Short problem >> Rewrite the entries from the line containing "Given: Open the チャット dropdown selector" through the line containing "Screen dimensions: 569x229", putting "Toggle" wherever "Open" appears and changing nothing else.
# Start of Data to process
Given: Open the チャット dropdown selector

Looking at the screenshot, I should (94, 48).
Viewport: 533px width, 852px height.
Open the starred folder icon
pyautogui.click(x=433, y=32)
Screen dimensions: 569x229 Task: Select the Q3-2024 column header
# End of Data to process
# Start of Data to process
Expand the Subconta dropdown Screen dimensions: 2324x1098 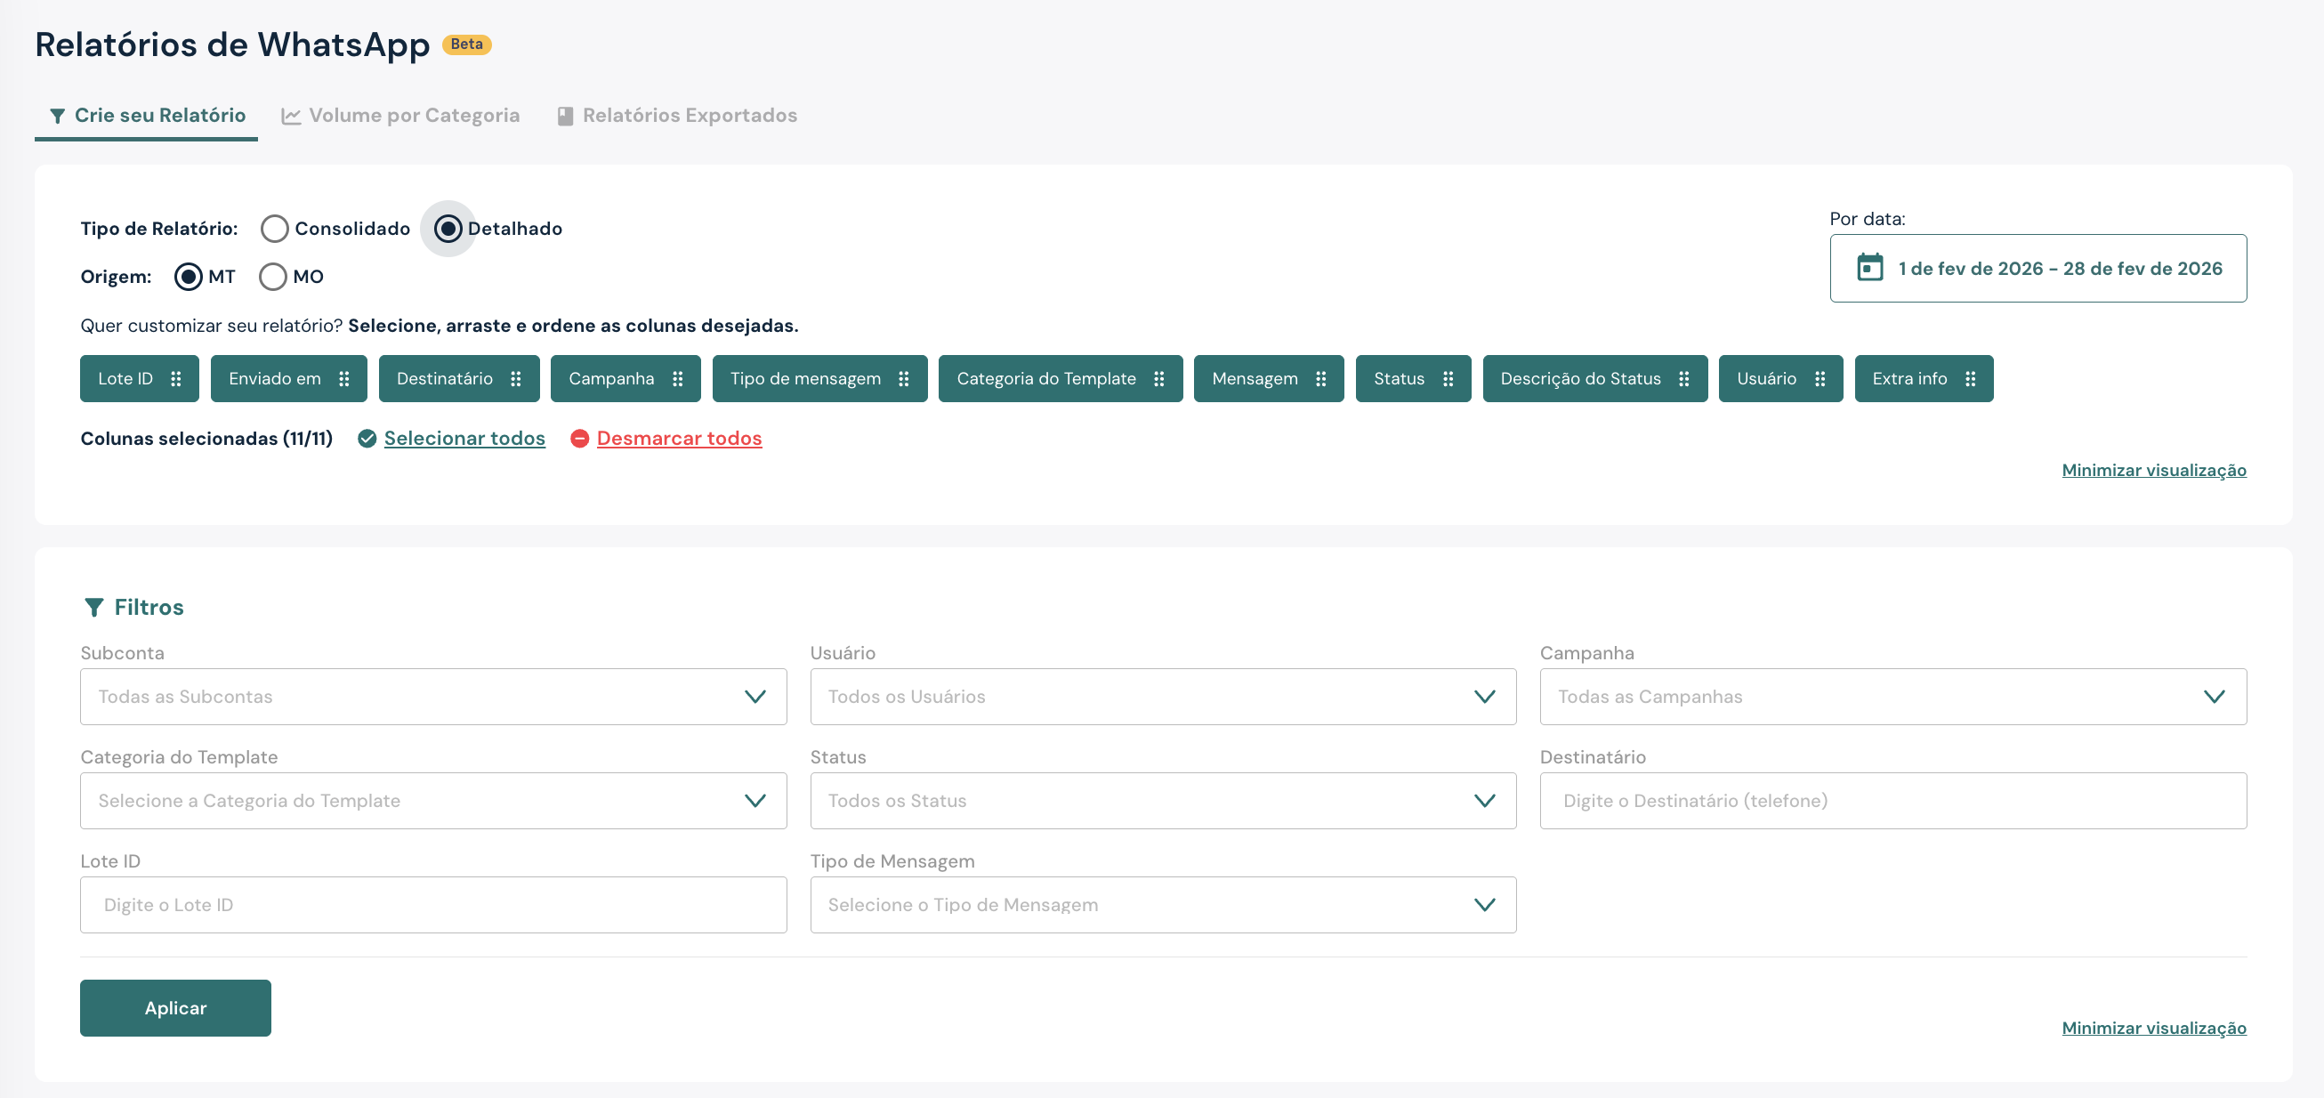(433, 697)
# End of Data to process
The result >>
Given: Toggle the チャット dropdown selector

Looking at the screenshot, I should (94, 48).
Viewport: 533px width, 852px height.
Toggle the starred folder icon
pyautogui.click(x=433, y=32)
Screen dimensions: 569x229 Task: Select the Q3-2024 column header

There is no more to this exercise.